Uma abordagem para resolver a questão nuclear do Irão foi sugerida pelo antigo diplomata americano Thomas Pickering, um embaixador reformado que serviu na Rússia, Israel, Jordânia e Índia, e que tem estado activo no Conselho Iraniano Americano, dedicado à normalização das relações. com o Irão.
De acordo com Hersh, Pickering esteve envolvido “em conversações secretas, de bastidores, com…alguns dos principais conselheiros próximos de Ahmadinejad” e há muito que procura um encontro com o Presidente Obama.
Hersh cita um dos colegas de Pickering que disse que se Obama concedesse uma reunião, Pickering lhe diria: “Abandone a sua política de não enriquecimento, que não o está a levar a lado nenhum. Pare suas atividades secretas. Dê aos iranianos um sinal de que você não está buscando uma mudança de regime. Em vez disso, os iranianos vêem ameaças, sanções e operações secretas contínuas”.

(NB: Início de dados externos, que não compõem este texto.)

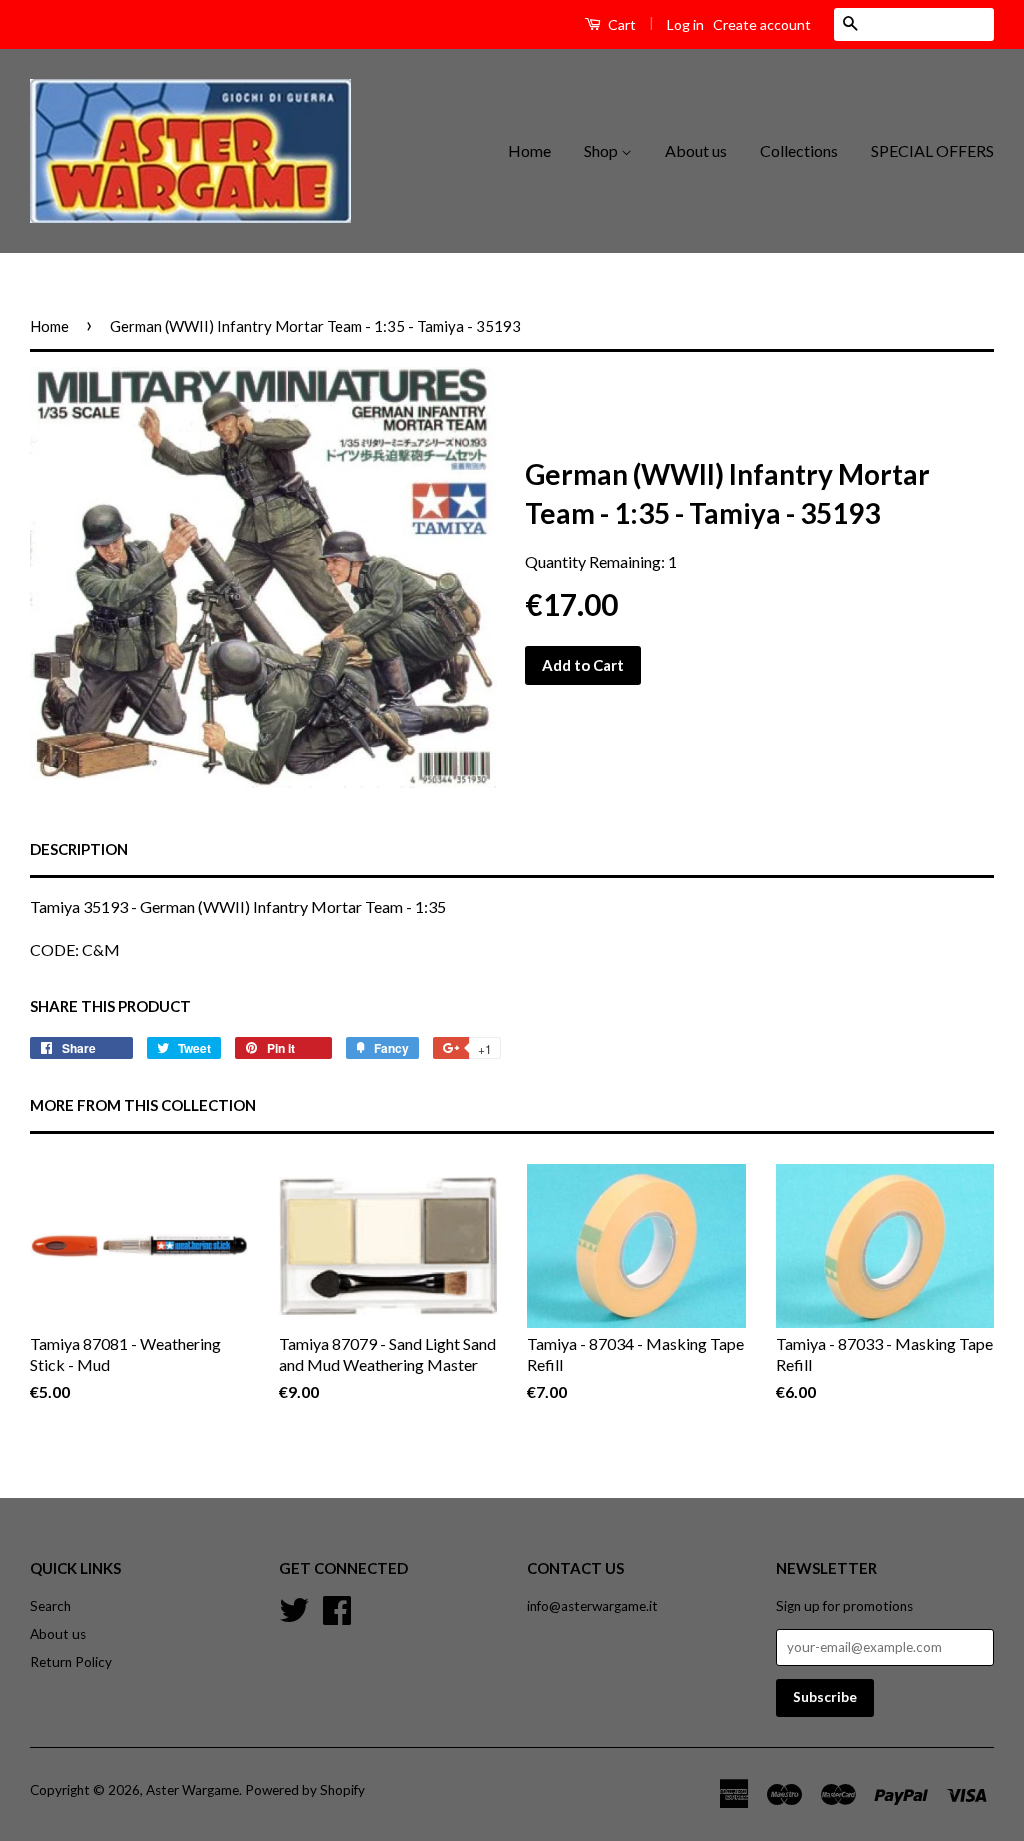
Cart (620, 24)
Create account (762, 24)
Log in (685, 24)
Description (79, 849)
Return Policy (71, 1662)
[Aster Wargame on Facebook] (337, 1608)
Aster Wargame (192, 1790)
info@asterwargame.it (592, 1606)
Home (529, 150)
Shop (602, 150)
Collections (799, 150)
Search (50, 1606)
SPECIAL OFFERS (932, 150)
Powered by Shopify (305, 1790)
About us (696, 150)
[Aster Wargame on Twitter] (294, 1608)
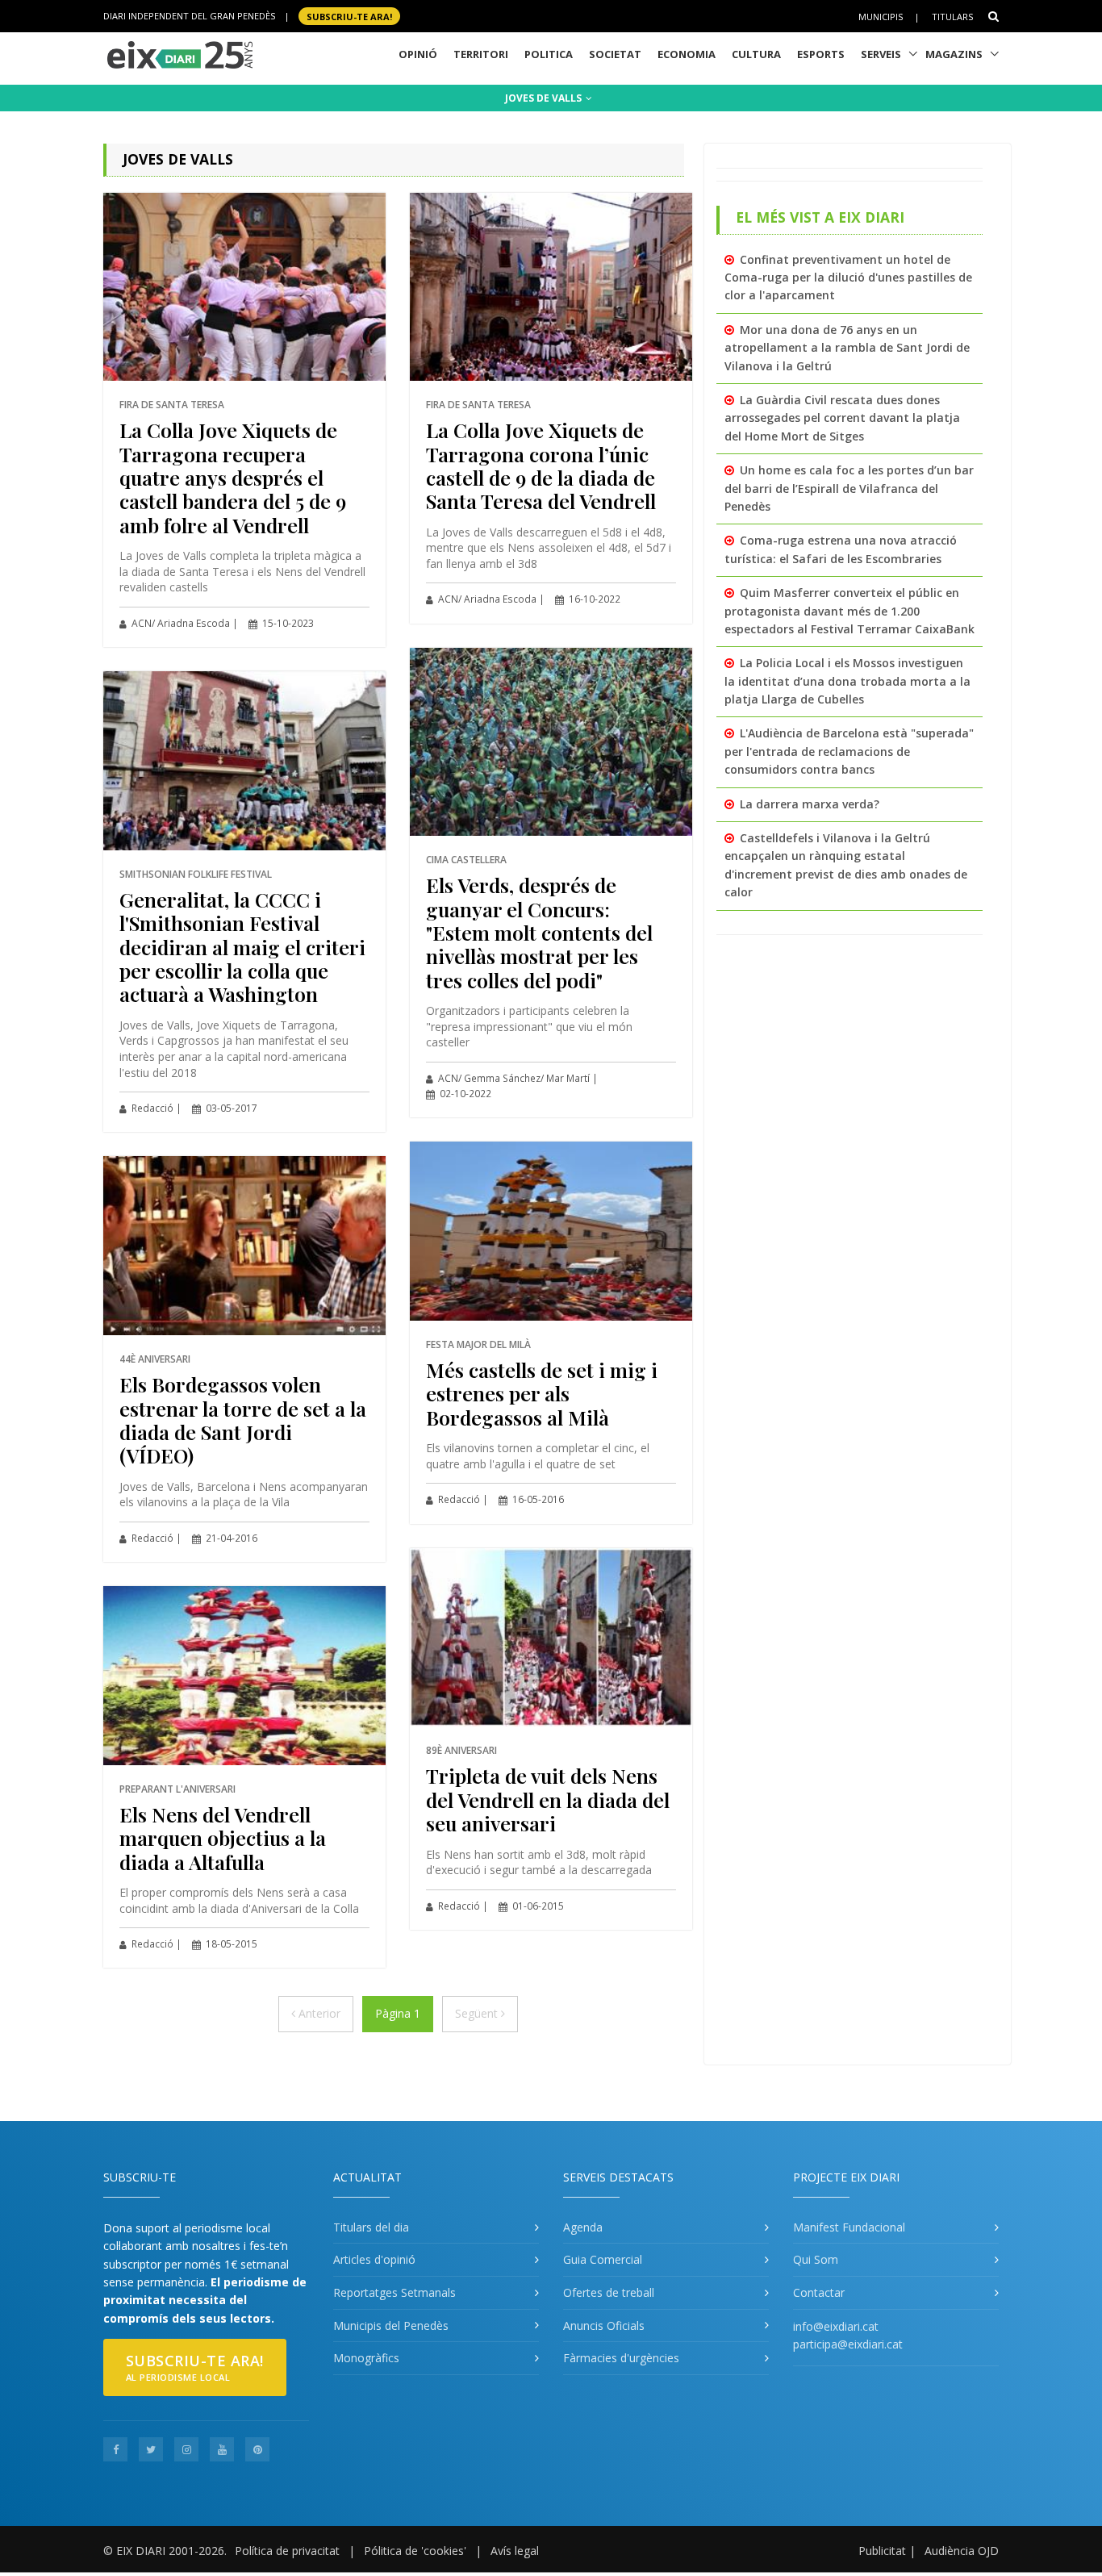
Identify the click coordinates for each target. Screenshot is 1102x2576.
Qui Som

Politico. com informou em 31 de maio que um alto funcionário da inteligência da administração afirmou que o artigo de Hersh nada mais era do que “um relatório tendencioso de um livro”.
Sherwood Ross é consultor de relações públicas baseado em Miami, Flórida, e também escreve sobre assuntos políticos e militares. Contate-o em [email protegido]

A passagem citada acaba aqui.